Dark Witch (The Cousins O'Dwyer Trilogy #1)(58)



“It’s time to find it.”

Branna nodded. “We can hope with six of us looking, we will. Now, as has been said, we’ve lives to live. We can start that by setting the table while I see to the stew.”

“And I say we live it well.” Connor pulled his sister up, kissed her. “For that’s surely a boot up his fucking arse.”

“All right then, well it is.
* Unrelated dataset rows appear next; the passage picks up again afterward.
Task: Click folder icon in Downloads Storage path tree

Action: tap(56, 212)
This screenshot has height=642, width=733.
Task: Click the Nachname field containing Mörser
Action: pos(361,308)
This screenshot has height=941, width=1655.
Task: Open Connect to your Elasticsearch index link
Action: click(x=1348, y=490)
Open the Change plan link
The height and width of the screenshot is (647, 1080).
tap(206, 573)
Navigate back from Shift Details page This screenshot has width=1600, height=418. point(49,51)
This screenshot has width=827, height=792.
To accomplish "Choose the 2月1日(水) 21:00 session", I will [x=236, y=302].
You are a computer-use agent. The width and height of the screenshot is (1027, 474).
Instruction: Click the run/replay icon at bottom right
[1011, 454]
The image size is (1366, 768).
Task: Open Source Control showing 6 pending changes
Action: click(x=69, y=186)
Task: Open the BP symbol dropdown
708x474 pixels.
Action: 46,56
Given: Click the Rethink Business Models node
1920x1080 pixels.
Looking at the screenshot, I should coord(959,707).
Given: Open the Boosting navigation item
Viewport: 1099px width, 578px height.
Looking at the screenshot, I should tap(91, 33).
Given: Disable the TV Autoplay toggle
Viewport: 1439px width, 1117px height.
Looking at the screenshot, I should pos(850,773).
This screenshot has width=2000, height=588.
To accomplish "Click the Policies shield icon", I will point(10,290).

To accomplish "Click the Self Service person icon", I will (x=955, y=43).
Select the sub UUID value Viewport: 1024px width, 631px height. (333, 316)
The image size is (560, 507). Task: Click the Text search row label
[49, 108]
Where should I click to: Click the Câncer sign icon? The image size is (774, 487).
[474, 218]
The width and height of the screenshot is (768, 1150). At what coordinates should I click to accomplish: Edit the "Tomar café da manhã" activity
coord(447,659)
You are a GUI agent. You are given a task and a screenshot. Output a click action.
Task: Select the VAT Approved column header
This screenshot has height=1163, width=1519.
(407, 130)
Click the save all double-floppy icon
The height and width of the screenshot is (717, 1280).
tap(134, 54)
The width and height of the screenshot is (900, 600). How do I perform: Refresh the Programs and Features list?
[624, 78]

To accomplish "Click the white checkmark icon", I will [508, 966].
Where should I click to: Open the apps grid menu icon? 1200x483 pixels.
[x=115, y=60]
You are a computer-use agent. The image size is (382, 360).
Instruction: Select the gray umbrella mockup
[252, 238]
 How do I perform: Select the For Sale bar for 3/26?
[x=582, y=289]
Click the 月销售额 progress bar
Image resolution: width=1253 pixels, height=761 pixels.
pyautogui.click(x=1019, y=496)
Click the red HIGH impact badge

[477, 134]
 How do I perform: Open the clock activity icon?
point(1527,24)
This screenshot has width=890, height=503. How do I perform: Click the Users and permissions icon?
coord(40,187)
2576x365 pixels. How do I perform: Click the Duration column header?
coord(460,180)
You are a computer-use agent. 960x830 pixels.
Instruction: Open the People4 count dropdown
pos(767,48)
Put on some music, Connor, and we’ll start living well right now.”

They set the dark aside, for the moment, with Connor and Meara arguing over the music until Connor tapped in some sort of fast jig with lots of fiddles and drums, and pulled her into a dance.

“Wow,” was Iona’s reaction. “They’re really good.”

“They’ve both of them wings on their feet.” Boyle took the bowls Iona held, set them around the table. “Always have.”

“Can you do that?”

“I haven’t got the wings, but I don’t have lead either.”

“Ask the lady to dance then, you git.” Fin dropped napkins on the table.

Iona only shook her head. “I don’t know how to do that.”

“Then it’s past time you learned,” Connor proclaimed and, snatching her hand, pulled her in.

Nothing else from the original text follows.